© 2003 by Spider Robinson; all rights reserved.
On Saturday I came out to the office right after breakfast, about 2 PM, to find an e-mail from my agent and friend Eleanor Wood, reporting that Ginny Heinlein is gone. It's 36 hours later as I write this, and I'm still feeling the impact.
Among other impressive achievements, Ginny kept the greatest science fiction writer that ever lived alive, profoundly happy, and working for decades after medical science had written him off. She was his best friend, constant companion, secretary, executive assistant, first reader, and uncredited editor, and she compiled and edited his posthumous memoir, GRUMBLES FROM THE GRAVE—and she was obviously "Tickey," the heroine in his account of their first trip around the world, TRAMP ROYALE. In the 15 years since his death she managed his literary estate and personal legacy with wisdom and great skill. In recent years she had established an online presence, particularly at the Usenet newsgroup alt.fan.heinlein, where she gave generously of her time and energy. (Mutual condolences, valedictories and reminiscences are swamping that group and alt.callahans as I write this.) She was expert in economics, computers, political science and mathematics, a former champion ice dancer, an inveterate world traveler—I have a photo of her and Robert at the South Pole—and a retired lieutenant in the United States Navy. (Robert's first words to her were, "Lieutenant, your slip is showing.") They were married the year I was born.
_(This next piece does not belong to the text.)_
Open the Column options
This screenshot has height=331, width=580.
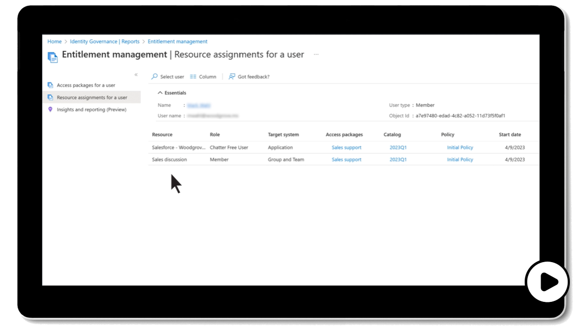[x=203, y=77]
Today a total stranger on the other side of the continent kindly phoned while I was out, to tell me that he'd been camped out at the hospital for the last few weeks, and just wanted me to know that Ginny had mentioned my wife and me several times with great fondness. Probably as well the machine got it: my response was to burst into tears.
She was the toughest, smartest, fiercest, KINDEST woman I've ever known—a total sweetie to just about anyone who was polite to her, and the worst nightmare come true of those who weren't. I only met her face twice in my life, and by rotten luck I never got to set foot inside any of her homes (although my wife was luckier; Ginny once brought Jeanne home to the Carmel place, and showed her Robert's word processor, and the famous cannon); we knew each other mostly by mail, phone and e-mail. But she was my good friend, I'll never forget her, and I miss her already. I can't decide whether I prefer now to picture her and Robert ice-skating together again, like they used to—or at the rail of another cruise ship, about to Sail Beyond the Sunset—or re-united and crowned at the head of the Grand Parade, about to resume Traveling in Elephants.
One of those.
Like Robert's, her ashes will be strewn in the Pacific Ocean. Maybe she'll finally come to visit me, out here on my island…I'd like that.
Hoist your glasses, friends. A grand old lady has passed.